Collected data:
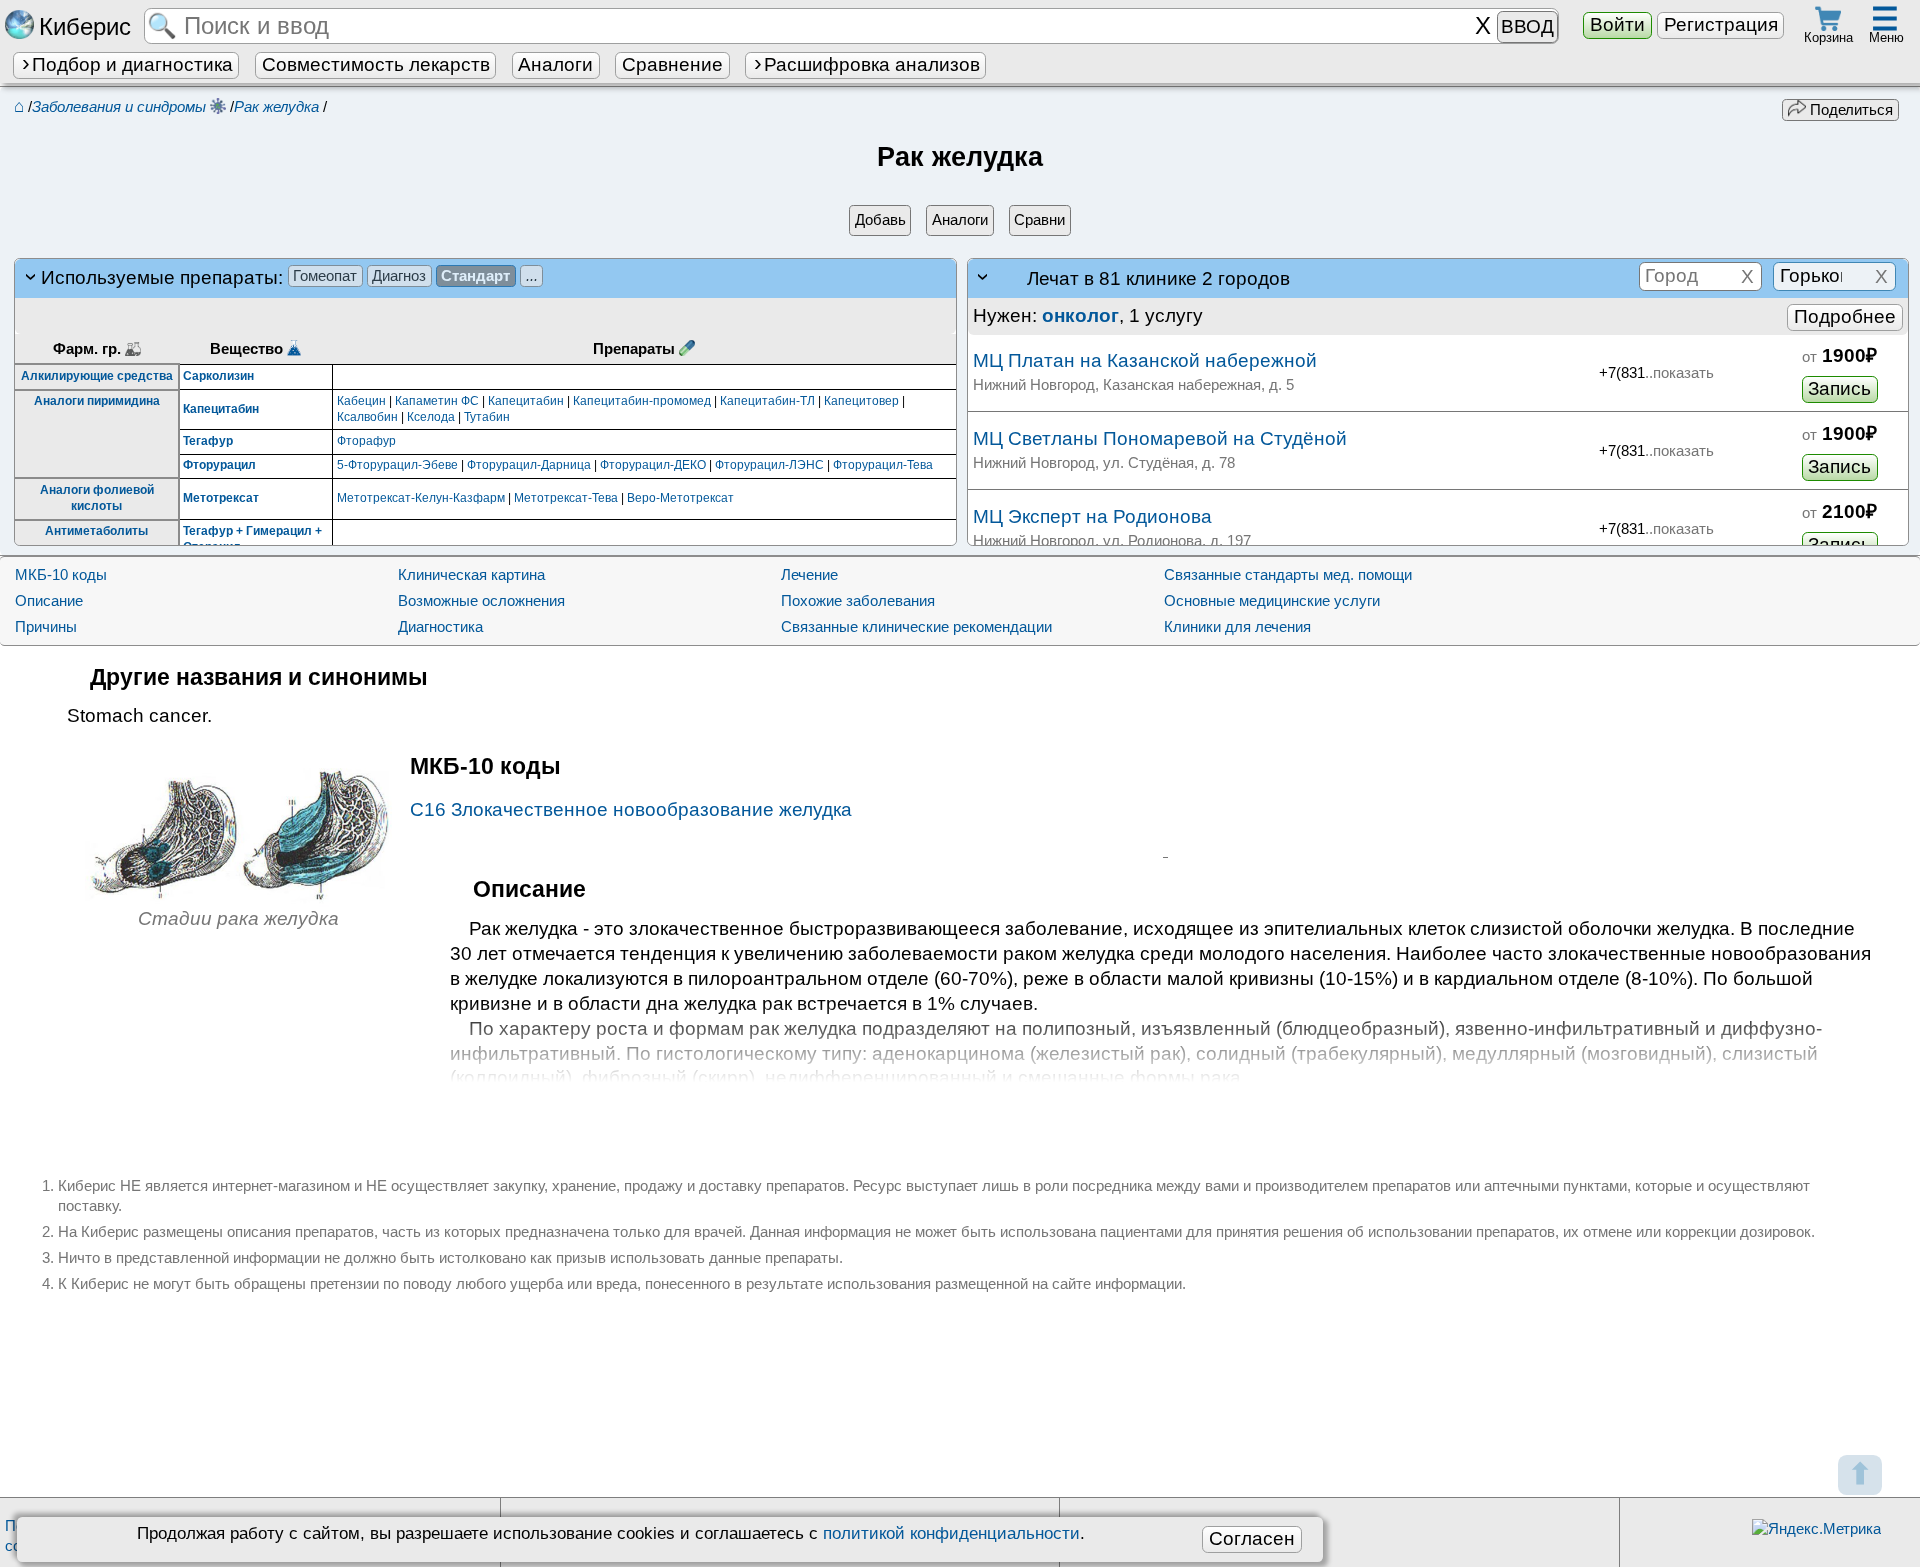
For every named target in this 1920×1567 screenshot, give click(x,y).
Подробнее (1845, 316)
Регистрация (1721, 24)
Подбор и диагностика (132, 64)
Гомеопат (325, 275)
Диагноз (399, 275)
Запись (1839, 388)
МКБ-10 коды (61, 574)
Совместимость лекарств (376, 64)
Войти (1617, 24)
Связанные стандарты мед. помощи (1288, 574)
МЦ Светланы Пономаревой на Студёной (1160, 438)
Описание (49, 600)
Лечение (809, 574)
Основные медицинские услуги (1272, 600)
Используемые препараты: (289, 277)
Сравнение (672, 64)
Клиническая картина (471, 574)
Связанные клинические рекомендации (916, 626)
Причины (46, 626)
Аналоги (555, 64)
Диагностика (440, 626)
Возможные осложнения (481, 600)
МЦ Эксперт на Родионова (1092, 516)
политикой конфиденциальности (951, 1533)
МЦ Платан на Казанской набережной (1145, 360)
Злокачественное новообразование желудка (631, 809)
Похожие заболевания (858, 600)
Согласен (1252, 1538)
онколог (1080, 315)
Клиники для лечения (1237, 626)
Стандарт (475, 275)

What is needed: Working through the records, copy each line in which the word "Связанные" appears.

Written response:
Связанные стандарты мед. помощи (1288, 574)
Связанные клинические рекомендации (916, 626)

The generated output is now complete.